▶ _PROMPT A_: In the pendulum text, what were the knife blades of Kater's pendulum supported on?
▶ _PROMPT B_: Reproduce a passage from the pendulum text, starting at the words "To get around" and ending after "the pendulum swung.".

▶ _PAGE TEXT_:
━━━━━━━━

To get around this problem, the early researchers above approximated an ideal simple pendulum as closely as possible by using a metal sphere suspended by a light wire or cord. If the wire was light enough, the center of oscillation was close to the center of gravity of the ball, at its geometric center. This "ball and wire" type of pendulum wasn't very accurate, because it didn't swing as a rigid body, and the elasticity of the wire caused its length to change slightly as the pendulum swung.

However Huygens had also proved that in any pendulum, the pivot point and the center of oscillation were interchangeable.^{[15]} That is, if a pendulum were turned upside down and hung from its center of oscillation, it would have the same period as it did in the previous position, and the old pivot point would be the new center of oscillation.

British physicist and army captain Henry Kater in 1817 realized that Huygens' principle could be used to find the length of a simple pendulum with the same period as a real pendulum.^{[48]} If a pendulum was built with a second adjustable pivot point near the bottom so it could be hung upside down, and the second pivot was adjusted until the periods when hung from both pivots were the same, the second pivot would be at the center of oscillation, and the distance between the two pivots would be the length of a simple pendulum with the same period.

Kater built a reversible pendulum (shown at right) consisting of a brass bar with two opposing pivots made of short triangular "knife" blades *(a)* near either end. It could be swung from either pivot, with the knife blades supported on agate plates. Rather than make one pivot adjustable, he attached the pivots a meter apart and instead adjusted the periods with a moveable weight on the pendulum rod *(b,c)*. In operation, the pendulum is hung in front of a precision clock, and the period timed, then turned upside down and the period timed again. The weight is adjusted with the adjustment screw until the periods are equal. Then putting this period and the distance between the pivots into equation (1) gives the gravitational acceleration *g* very accurately.

Kater timed the swing of his pendulum using the "*method of coincidences*" and measured the distance between the two pivots with a microscope. After applying corrections for the finite amplitude of swing, the buoyancy of the bob, the barometric pressure and altitude, and temperature, he obtained a value of 39.13929 inches for the seconds pendulum at London, in vacuum, at sea level, at 62 °F. The largest variation from the mean of his 12 observations was 0.00028 in.^{[96]} representing a precision of gravity measurement of 7×10^{−6} (7mGal or 70 µm/s^{2}). Kater's measurement was used as Britain's official standard of length (see below) from 1824 to 1855.

━━━━━━━━

▶ _SOURCE DATA_:
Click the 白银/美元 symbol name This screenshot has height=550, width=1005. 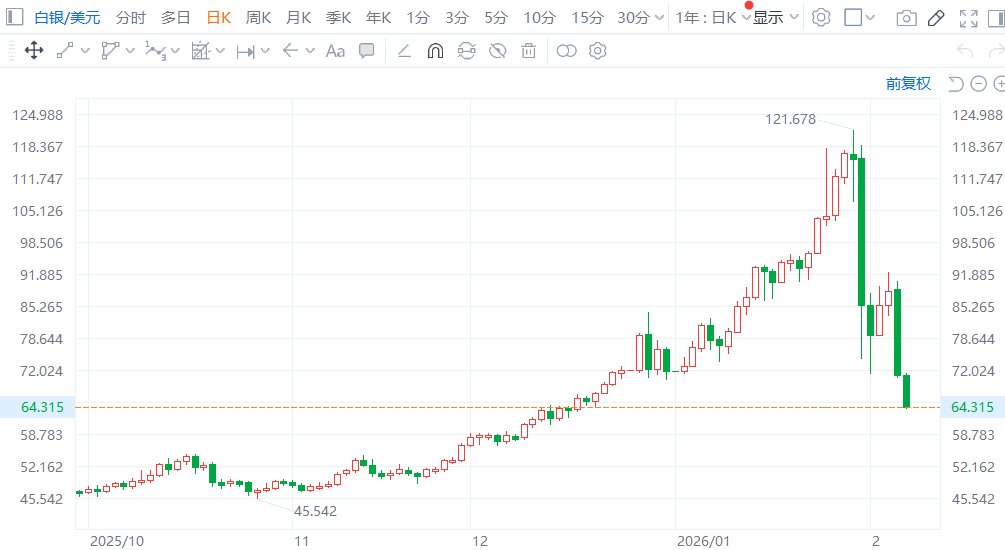(69, 18)
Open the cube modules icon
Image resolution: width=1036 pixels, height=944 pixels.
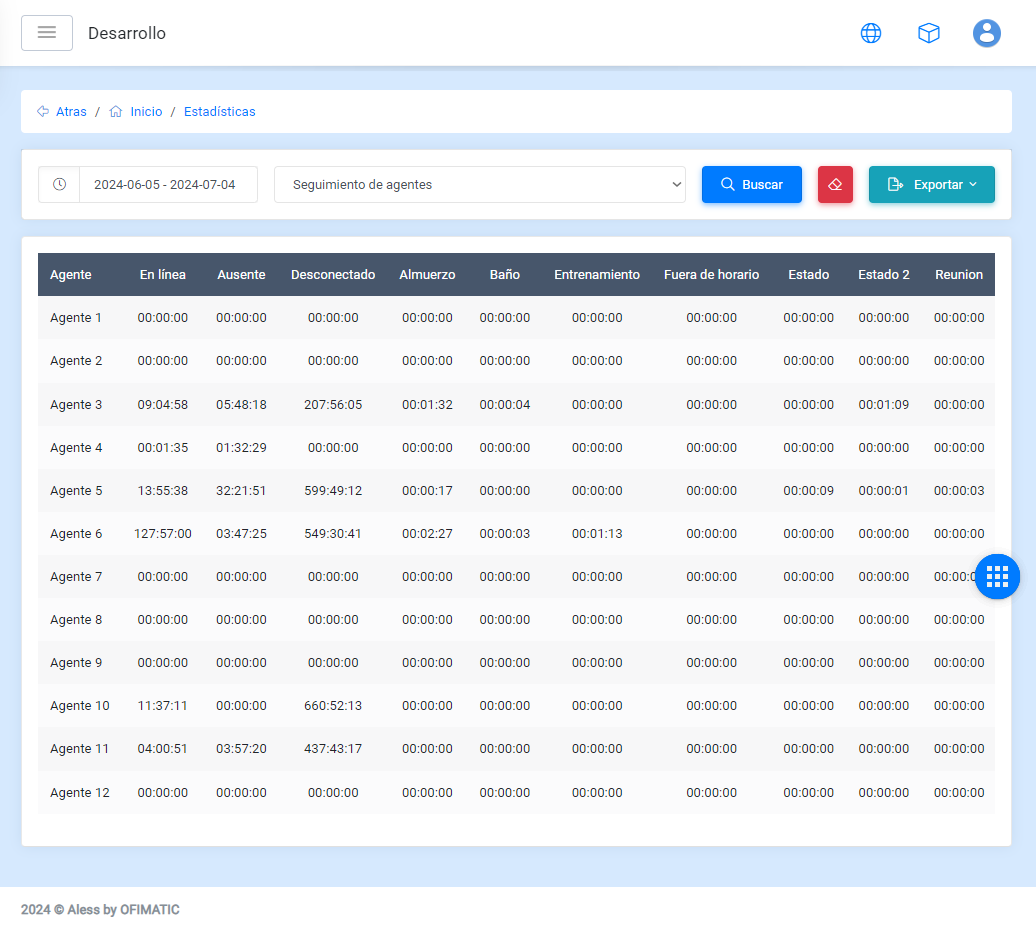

━━━━━━━━

▶ _FULL OUTPUT A_: Agate plates.

▶ _FULL OUTPUT B_:
To get around this problem, the early researchers above approximated an ideal simple pendulum as closely as possible by using a metal sphere suspended by a light wire or cord. If the wire was light enough, the center of oscillation was close to the center of gravity of the ball, at its geometric center. This "ball and wire" type of pendulum wasn't very accurate, because it didn't swing as a rigid body, and the elasticity of the wire caused its length to change slightly as the pendulum swung.